■ Page extract
------
Second Amendment to Erie Indemnity Company Deferred Stock Plan for Outside Directors

Summary

This amendment, effective October 26, 2021, updates the Erie Indemnity Company Deferred Stock Plan for Outside Directors. It changes the authority to amend or terminate the plan from the Board of Directors to the Executive Compensation and Development Committee. The amendment was approved by the Board and executed by company officers. The plan continues to govern deferred stock for outside directors, with this change clarifying who has amendment authority.

EX-10.219 5 ex-1021912312021.htm EX-10.219 Document
Exhibit 10.219
SECOND AMENDMENT TO
ERIE INDEMNITY COMPANY
DEFERRED STOCK PLAN
FOR OUTSIDE DIRECTORS
Effective as of July 29, 2015
WHEREAS, Erie Indemnity Company (the “Company”) maintains the Erie Indemnity Company Deferred Stock Plan For Outside Directors (the “Plan”); and
WHEREAS, Article Four of the Basic Plan Document of the Plan provides that the Board of Directors of the Company (the “Board”) may amend or terminate the Plan; and
WHEREAS, the Company desires to amend Article Four of the Basic Plan Document of the Plan to provide that the Executive Compensation and Development Committee of the Board may amend or terminate the Plan; and
WHEREAS, the Company’s Board of Directors approved the aforementioned amendment at its meeting on October 26, 2021 and reflected in the minutes thereto.
------
■ Exercise A
Answer these questions from the plan amendment:
(i) Under the current Article Four, who may amend or terminate the Plan?
(ii) Which body does the Company want to give that authority to?
(iii) On what date did the Board approve the amendment at its meeting?
■ Exercise B
Does each statement agree with the plan amendment? Answer yes or no and quote the words that decide it.
(i) Company officers executed the amendment.
(ii) The plan governs deferred stock for company employees.
(iii) The Board's approval was recorded in the minutes of its meeting.
■ Exercise C
Reproduce the stretch of the plan amendment from "EX-10.219 5 ex-1021912312021.htm" through "the minutes thereto.".
------
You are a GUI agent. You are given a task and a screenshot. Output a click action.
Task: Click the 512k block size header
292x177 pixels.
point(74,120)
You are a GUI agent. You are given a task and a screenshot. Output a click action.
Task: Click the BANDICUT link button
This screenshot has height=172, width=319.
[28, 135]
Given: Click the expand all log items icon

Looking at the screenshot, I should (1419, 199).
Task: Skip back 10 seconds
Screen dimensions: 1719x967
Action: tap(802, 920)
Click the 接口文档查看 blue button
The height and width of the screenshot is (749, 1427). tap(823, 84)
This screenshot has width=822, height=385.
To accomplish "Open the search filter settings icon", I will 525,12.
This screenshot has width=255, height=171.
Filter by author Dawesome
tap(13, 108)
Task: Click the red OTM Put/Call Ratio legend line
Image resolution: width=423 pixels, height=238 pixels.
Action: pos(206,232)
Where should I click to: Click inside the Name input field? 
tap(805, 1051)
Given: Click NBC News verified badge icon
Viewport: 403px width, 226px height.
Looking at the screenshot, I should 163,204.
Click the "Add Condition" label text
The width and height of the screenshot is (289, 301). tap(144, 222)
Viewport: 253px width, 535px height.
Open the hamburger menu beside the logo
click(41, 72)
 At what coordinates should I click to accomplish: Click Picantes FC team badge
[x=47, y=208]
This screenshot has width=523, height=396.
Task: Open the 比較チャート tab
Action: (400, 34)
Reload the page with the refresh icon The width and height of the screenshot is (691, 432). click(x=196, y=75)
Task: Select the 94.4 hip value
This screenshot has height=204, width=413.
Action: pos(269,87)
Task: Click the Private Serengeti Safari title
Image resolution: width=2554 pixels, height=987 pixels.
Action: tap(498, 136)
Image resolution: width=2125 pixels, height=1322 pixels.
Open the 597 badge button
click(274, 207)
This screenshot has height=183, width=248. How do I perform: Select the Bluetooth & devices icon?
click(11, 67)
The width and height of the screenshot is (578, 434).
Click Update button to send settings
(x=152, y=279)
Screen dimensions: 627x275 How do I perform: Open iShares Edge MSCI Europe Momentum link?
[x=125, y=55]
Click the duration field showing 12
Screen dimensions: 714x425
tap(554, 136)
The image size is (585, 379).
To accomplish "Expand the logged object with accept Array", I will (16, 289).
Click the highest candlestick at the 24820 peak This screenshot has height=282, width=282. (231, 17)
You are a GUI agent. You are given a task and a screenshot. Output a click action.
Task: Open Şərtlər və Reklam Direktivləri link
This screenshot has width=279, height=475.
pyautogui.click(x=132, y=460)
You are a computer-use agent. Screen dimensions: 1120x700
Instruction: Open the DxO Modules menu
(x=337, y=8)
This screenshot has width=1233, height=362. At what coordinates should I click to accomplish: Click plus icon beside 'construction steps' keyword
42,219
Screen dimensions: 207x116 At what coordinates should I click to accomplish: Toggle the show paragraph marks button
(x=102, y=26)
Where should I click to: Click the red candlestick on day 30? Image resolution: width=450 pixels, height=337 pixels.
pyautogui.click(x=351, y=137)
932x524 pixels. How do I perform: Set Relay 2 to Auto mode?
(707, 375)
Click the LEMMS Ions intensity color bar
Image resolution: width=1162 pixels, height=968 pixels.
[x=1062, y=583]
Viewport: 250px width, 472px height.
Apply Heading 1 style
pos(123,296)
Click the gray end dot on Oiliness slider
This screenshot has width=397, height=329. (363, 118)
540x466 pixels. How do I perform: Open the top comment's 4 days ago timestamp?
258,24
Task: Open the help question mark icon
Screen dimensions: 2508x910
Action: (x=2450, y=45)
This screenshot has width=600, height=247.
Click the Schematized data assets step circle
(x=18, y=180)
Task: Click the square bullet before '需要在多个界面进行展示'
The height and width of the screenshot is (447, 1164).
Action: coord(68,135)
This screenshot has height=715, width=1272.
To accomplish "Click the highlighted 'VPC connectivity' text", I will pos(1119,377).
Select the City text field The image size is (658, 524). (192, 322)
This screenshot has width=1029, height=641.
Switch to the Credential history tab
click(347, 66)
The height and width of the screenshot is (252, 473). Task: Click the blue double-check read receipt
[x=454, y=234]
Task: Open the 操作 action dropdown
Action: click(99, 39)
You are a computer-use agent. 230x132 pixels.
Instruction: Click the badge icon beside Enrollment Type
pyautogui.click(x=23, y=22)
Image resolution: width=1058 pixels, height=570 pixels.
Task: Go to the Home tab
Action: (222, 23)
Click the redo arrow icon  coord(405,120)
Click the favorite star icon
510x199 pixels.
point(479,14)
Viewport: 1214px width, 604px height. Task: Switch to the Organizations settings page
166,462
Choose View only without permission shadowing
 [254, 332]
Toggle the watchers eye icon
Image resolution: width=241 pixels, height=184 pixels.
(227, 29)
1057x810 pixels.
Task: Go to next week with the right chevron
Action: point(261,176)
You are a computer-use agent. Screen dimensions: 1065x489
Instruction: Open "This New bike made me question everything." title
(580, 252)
------
■ Exercise answer A
(i) The Board of Directors of the Company.
(ii) The Executive Compensation and Development Committee of the Board.
(iii) October 26, 2021.

■ Exercise answer B
(i) Yes: "The amendment was approved by the Board and executed by company officers."
(ii) No: "The plan continues to govern deferred stock for outside directors"
(iii) Yes: "approved the aforementioned amendment at its meeting on October 26, 2021 and reflected in the minutes thereto"

■ Exercise answer C
EX-10.219 5 ex-1021912312021.htm EX-10.219 Document
Exhibit 10.219
SECOND AMENDMENT TO
ERIE INDEMNITY COMPANY
DEFERRED STOCK PLAN
FOR OUTSIDE DIRECTORS
Effective as of July 29, 2015
WHEREAS, Erie Indemnity Company (the “Company”) maintains the Erie Indemnity Company Deferred Stock Plan For Outside Directors (the “Plan”); and
WHEREAS, Article Four of the Basic Plan Document of the Plan provides that the Board of Directors of the Company (the “Board”) may amend or terminate the Plan; and
WHEREAS, the Company desires to amend Article Four of the Basic Plan Document of the Plan to provide that the Executive Compensation and Development Committee of the Board may amend or terminate the Plan; and
WHEREAS, the Company’s Board of Directors approved the aforementioned amendment at its meeting on October 26, 2021 and reflected in the minutes thereto.